I felt a little lost as a student. At Iowa, I felt as if I had gotten into this program that was going to save me, and so I moved myself across the country for grad school and yet still didn't have a home. It was upsetting. And I know that's a common feeling.
You move your life across the country and make a commitment to a place, and to a genre, and then you realize that neither the place nor the genre might be what you thought they were going to be, or that the world you thought you were going to find in school doesn't actually exist.
What I didn't realize when I was in school and what I suspect a lot of young writers today don't get either is that you have to create the world that you want to exist in as an artist.

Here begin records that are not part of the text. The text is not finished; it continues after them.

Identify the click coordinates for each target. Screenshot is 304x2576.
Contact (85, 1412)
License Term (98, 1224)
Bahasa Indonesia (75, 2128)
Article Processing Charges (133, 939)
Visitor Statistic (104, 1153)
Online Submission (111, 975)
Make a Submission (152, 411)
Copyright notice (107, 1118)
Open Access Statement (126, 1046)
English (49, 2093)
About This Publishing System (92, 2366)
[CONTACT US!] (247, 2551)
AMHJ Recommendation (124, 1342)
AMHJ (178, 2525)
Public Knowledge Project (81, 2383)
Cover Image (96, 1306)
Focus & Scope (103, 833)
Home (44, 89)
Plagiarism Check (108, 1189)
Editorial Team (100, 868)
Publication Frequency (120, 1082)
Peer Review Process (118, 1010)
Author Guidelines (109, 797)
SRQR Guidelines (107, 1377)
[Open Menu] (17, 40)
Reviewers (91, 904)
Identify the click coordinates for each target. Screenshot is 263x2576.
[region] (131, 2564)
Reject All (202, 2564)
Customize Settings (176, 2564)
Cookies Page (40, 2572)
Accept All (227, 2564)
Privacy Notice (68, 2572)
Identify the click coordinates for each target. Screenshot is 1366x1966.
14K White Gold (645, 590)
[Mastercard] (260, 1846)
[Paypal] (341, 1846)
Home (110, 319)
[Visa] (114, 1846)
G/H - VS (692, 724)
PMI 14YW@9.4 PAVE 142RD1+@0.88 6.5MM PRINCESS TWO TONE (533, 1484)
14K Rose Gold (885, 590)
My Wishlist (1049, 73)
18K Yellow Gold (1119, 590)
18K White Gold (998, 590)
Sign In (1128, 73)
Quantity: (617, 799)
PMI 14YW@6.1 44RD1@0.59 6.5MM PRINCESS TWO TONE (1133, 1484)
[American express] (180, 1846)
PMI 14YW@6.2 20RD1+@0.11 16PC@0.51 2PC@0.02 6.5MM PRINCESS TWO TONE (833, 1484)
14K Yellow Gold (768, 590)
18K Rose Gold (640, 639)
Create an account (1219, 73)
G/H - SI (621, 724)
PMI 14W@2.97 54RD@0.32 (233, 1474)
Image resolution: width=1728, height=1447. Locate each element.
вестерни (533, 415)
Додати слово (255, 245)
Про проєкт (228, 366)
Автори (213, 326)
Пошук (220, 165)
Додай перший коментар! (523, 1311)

While I was in school, trying to figure out how to write an essay that could both satisfy my nonfiction workshops and still pass as something hybrid-y enough for my poetry workshops, I was looking for models, for forebears.
As frustrating as my time in grad school felt, it also helped tremendously because it challenged me to figure out what it was I thought I wanted.
And Lopate's anthology helped a lot too. It came out the same year I started grad school, and I remember the book's publication feeling eventful and celebratory. It got a ton of attention for giving voice to this form that had sort of slipped between the cracks. That was exciting to see.
I thought that I wasn't an essayist because I just didn't see myself in a lot of the essays that were popular at the time. That's why I joined the poetry program in grad school.